Posted 08 June 2001 at 05:27:24 UK time


I finally got around to checking the small clunk in the rearend, as was reccommended in the AMGCR "C-NOTES". When I removed the cover and inspected the pinion pin I found that the roll pin had sheared and the pinion pin was free floating, Why it had not fallen out and totally destroyed the rearend I don't know. I had recently been cruising between 80-90 the results of a failure would have been deadly. The cost of a new roll pin is 55 cents.If you have not checked yours, DO IT NOW !The cost of a new Diff is probably close to 800.00. This way you can find out your gear ratio also. Mine is a 1969 roadster with O/D and the gears are 3.7:1. Believe me don't wait

Greg Fast

One other "weak" point, lack of ratio selections.
Bill Young

yes the pin is also an issue. I heard from some MG shops that the factory team had issues with that.
Larry Embrey

There is a simple, cheap fix for the roll pin problem. I found this in a tech article somewhere 20 years ago & have always done this to MG rears.

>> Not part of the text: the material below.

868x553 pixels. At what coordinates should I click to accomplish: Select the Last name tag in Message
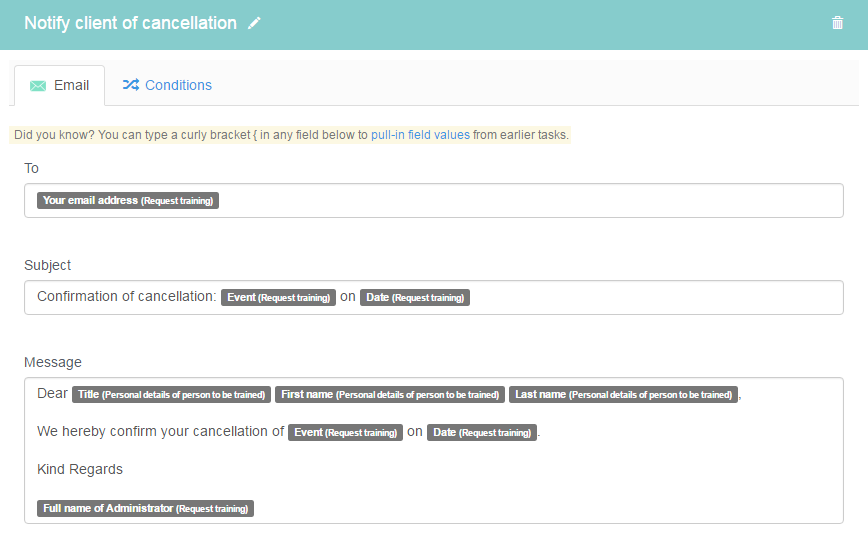pos(623,395)
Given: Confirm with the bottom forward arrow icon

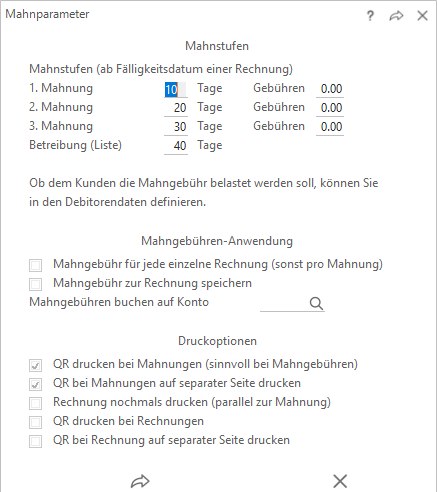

This is normally done when replacing the cup washers & phenothalic shims in the rear to eliminate the clunk. After replacing the roll pin with a new one, insert a cotter pin inside the roll pin, chosing a size that makes as tight a fit as possible, & spread the ends in the usual way.

This gives you something close to a solid pin that is much stronger, & if the tension gives up due to heat or whatever, the cotter (split pin) will prevent the roll pin from falling out.

How is that for a $.15 fix!
Jim Stuart

Great idea-

I was wondering why no one had used or suggested a dowel pin rather than a roll pin. It should certainly be more stout, but the diameter would need to be much more accurate than a roll pin.

I just replaced the roll pin- and the cover is still off the diff- it's off to the parts store when they open in 4 hours!
Greg Fast


Greg-

A dowel pin does not provide the "tension" required to stay in place. Roll pins are a slit of spring steel, sometimes called tension pins, with tapered ends which allow them to be driven into a hole in a compressed state. This compression is what is supposed to keep them in place.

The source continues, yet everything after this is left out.